A.11: In Varant annotation step, memory usage peaks around 1.5GB.
Q.12: My company wants to use Divine.
A.12: Divine is free for academic or research purpose. Contact to hongc2{at}ccf.org for commercial use.
Q.13: I follow this README file and help. My Divine run fails. Can you help me?
A.13: Four sample scripts with datasets in $DIVINE/gcn/bin/prioritize/examples
are available. Use the examples as a template. All three scripts should work if your installation were successful. If the problem is not resolved, send me a log file (e.g., divine_err.log
) by running,
$ your_divine_command 2>&1 | tee divine_err.log
Q.14: Can Divine detect a gene previously never known to be associated with a specific disease?

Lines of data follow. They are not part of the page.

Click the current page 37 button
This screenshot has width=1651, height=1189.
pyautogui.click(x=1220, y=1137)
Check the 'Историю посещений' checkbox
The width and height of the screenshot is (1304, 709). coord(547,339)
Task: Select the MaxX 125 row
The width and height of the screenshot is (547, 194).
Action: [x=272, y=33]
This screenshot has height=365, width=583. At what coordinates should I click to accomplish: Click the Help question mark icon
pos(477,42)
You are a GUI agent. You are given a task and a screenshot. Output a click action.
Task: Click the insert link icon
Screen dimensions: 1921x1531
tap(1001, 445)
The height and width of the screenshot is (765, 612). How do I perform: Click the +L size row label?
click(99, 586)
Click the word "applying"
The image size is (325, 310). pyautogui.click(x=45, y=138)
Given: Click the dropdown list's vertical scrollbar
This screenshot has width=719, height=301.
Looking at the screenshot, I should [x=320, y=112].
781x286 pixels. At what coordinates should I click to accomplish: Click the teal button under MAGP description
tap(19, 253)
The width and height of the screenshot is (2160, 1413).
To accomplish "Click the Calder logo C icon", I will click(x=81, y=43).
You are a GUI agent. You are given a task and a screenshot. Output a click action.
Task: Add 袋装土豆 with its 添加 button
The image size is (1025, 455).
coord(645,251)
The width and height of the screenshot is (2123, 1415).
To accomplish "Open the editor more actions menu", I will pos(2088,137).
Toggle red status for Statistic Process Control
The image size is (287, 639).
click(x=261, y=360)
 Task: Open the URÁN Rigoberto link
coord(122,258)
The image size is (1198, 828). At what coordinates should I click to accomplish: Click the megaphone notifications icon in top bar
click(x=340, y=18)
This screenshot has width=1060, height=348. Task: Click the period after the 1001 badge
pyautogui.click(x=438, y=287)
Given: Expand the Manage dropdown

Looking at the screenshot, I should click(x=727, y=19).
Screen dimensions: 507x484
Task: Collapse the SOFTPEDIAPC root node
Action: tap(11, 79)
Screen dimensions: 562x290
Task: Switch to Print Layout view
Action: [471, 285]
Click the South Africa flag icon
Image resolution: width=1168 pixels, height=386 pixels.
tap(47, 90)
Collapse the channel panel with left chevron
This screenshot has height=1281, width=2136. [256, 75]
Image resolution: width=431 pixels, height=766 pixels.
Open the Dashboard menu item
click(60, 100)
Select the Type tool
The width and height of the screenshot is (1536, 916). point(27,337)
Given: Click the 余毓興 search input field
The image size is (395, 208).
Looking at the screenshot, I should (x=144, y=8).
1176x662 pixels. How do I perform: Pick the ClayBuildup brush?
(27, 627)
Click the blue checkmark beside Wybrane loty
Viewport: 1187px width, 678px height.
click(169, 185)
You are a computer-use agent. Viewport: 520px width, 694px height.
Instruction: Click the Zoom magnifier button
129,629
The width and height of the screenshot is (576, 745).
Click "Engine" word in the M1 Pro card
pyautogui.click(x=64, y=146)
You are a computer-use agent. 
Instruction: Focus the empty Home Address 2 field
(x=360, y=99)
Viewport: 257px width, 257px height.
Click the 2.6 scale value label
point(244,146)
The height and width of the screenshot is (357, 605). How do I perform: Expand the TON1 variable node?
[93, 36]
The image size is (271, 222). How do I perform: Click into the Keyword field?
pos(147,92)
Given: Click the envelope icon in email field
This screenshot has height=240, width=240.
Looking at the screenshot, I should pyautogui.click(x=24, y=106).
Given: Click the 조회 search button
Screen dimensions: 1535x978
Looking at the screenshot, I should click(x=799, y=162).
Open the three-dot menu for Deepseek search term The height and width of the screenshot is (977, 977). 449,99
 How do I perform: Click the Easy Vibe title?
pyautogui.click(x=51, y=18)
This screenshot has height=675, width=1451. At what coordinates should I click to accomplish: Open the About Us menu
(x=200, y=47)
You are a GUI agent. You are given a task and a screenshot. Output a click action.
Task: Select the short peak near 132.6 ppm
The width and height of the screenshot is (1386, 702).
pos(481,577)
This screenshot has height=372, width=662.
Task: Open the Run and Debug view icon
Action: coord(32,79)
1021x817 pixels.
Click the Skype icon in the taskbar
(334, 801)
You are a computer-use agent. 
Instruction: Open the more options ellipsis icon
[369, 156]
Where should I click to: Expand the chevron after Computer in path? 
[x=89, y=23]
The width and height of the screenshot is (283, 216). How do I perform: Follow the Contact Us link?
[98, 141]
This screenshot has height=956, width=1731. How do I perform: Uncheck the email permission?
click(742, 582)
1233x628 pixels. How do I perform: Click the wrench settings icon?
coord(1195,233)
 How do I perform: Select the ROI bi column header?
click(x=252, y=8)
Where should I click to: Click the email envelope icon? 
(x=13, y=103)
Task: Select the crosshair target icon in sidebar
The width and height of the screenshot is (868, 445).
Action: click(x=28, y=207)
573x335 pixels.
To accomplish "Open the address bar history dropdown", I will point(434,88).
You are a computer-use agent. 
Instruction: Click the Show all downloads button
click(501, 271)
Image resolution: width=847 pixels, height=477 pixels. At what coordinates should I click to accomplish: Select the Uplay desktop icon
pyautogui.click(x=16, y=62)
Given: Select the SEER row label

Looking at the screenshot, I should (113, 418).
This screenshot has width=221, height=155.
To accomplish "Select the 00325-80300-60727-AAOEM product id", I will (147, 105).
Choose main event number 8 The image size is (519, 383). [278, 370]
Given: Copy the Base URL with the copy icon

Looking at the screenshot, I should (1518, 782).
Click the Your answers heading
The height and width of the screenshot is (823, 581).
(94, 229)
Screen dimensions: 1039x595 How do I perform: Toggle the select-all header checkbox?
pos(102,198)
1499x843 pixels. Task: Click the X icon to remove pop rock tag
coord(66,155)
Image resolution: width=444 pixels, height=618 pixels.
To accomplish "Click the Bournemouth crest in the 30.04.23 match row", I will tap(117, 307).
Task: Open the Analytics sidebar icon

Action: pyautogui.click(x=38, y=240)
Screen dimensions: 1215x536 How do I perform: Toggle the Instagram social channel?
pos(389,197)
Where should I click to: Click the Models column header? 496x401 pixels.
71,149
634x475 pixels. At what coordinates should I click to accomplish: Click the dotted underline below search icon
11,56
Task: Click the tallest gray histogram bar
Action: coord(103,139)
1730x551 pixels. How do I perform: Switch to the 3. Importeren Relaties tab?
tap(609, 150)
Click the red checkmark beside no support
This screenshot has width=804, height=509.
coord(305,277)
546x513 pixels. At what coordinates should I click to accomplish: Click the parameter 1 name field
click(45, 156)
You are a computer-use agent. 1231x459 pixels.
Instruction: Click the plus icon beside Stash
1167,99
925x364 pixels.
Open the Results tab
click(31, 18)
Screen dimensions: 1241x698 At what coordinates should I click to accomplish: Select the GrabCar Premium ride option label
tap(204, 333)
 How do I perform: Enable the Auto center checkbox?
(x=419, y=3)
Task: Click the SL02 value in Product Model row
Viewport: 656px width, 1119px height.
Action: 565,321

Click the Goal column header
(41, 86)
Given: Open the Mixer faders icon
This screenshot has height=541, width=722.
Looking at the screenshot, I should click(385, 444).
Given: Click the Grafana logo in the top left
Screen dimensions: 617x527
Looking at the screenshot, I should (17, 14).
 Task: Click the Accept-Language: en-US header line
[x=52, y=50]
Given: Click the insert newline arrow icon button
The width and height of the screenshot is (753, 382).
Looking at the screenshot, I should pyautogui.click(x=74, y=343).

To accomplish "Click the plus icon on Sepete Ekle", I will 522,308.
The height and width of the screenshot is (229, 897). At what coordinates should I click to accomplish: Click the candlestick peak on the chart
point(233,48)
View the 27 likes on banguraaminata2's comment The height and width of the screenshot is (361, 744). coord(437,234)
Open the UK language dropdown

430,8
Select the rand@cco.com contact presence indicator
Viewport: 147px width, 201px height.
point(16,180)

A.14: This is a challenging task, but it is essential. Currently, Divine uses gene ontology enrichment and also it uses a system biology approach (heat diffusion model) over STRING protein functional network.
GNU GENERAL PUBLIC LICENSE https://www.gnu.org/licenses/gpl-3.0.en.html
Not intended for direct clinical application. Divine suggests an order of genes to be inspected so that it can make molecular diagnosis efficient. The validation is the responsibility of the user. Neither Divine developer nor any software module integrated is responsible for clinical actions that may result from the use of this software. By using this tool, the user assumes all responsibility for any information that may be generated.